Natalie Michelle Whitby is a justice of the Supreme Court of Western Australia. Whitby was appointed as a justice of the Supreme Court of Western Australia on 22 May 2023. Prior to her appointment to the Supreme Court of Western Australia, Whitby was a judge of the District Court of Western Australia.

== Education and early career ==
Whitby graduated from Murdoch University with a Bachelor of Laws and Bachelor of Commerce majoring in accounting. She was admitted as an officer and lawyer of the Supreme Court of Western Australia in 1996. Whitby's first job after university was at an international accounting firm.

In January 1996, she commenced working at the law firm Freehills, which has since become Herbert Smith Freehills. Whitby worked in the commercial litigation team for 15 years. Whilst at Freehills, she also tutored civil procedure at the University of Western Australia.

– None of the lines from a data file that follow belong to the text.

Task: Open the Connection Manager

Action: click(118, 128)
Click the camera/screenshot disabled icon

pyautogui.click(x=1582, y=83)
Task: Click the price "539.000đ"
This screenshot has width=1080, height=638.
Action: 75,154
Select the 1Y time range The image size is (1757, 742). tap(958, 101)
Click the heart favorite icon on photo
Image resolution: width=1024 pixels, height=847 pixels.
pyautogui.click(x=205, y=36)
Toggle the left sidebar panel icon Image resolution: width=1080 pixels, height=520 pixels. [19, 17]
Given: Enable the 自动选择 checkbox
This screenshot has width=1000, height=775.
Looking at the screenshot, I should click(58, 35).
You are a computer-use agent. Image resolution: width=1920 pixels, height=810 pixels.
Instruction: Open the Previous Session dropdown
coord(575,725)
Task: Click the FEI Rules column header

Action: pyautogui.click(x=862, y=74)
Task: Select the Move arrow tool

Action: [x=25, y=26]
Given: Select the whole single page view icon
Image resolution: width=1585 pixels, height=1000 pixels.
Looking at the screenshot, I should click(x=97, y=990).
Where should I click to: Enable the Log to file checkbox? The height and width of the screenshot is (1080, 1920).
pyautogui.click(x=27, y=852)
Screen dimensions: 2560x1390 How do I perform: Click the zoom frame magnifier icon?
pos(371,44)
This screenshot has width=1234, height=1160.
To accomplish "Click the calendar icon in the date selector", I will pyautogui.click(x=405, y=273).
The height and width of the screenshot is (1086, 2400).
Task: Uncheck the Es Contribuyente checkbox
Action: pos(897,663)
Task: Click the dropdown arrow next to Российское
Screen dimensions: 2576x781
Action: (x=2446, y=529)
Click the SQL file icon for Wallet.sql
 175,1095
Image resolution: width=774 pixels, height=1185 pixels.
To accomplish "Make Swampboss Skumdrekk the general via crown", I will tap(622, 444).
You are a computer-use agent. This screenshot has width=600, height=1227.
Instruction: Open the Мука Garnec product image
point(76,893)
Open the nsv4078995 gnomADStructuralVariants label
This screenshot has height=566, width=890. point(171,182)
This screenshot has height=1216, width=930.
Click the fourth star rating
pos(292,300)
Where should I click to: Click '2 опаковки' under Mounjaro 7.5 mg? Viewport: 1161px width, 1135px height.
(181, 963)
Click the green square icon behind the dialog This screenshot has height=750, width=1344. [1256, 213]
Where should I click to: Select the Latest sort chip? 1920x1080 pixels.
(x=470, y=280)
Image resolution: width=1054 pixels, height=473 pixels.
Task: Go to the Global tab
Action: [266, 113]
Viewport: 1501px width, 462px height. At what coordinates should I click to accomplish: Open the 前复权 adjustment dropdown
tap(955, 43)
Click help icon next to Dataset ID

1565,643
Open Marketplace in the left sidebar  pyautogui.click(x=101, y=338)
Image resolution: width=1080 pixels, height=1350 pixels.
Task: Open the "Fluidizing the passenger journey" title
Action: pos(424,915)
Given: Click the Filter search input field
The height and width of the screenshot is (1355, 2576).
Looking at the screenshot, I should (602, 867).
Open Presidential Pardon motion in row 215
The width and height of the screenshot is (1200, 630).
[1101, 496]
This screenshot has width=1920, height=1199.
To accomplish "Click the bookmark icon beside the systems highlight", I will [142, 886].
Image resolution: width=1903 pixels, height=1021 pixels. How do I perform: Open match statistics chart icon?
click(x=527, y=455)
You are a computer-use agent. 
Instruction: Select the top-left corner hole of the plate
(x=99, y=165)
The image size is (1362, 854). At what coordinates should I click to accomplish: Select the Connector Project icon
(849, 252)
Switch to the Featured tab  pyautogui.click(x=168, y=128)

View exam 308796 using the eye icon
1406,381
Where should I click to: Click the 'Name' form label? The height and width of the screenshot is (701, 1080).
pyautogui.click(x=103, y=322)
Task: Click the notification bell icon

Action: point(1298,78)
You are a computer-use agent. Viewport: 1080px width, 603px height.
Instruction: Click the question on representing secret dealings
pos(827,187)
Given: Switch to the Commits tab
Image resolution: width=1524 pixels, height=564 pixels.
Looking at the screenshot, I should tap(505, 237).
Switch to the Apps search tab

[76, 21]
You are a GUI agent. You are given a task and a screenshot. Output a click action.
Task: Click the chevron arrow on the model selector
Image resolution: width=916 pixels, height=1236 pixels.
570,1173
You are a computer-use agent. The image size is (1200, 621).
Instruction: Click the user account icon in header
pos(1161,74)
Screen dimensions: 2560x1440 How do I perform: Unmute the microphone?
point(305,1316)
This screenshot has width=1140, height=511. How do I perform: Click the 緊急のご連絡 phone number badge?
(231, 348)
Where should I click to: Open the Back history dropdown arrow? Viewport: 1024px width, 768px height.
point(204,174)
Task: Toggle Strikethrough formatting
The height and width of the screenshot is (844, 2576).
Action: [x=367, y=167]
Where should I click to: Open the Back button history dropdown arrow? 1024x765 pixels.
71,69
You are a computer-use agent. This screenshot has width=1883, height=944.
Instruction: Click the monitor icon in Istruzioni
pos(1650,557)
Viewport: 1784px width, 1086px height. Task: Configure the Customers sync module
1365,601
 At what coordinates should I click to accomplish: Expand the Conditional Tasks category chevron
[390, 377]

== Judicial appointments==
In 2010, Whitby was appointed as a registrar of the Supreme Court of Western Australia. She was also commissioned as a magistrate of Stirling Gardens Magistrates Court. Whitby is an accredited mediator who presided over many mediations during her appointment as registrar. She also presided over various probate, taxation of costs and interlocutory disputes. Whilst a registrar, Whitby also acted as principal registrar and master of the Supreme Court of Western Australia.

In 2021, Whitby was appointed as a judge of the District Court of Western Australia.

In 2023, Whitby was appointed as a justice of the Supreme Court of Western Australia. Here, she presides over matters in both the criminal and civil jurisdiction.

== Personal life ==
Whitby is married to Reece Whitby and has four children: Faith, Sam, Luke and Hope.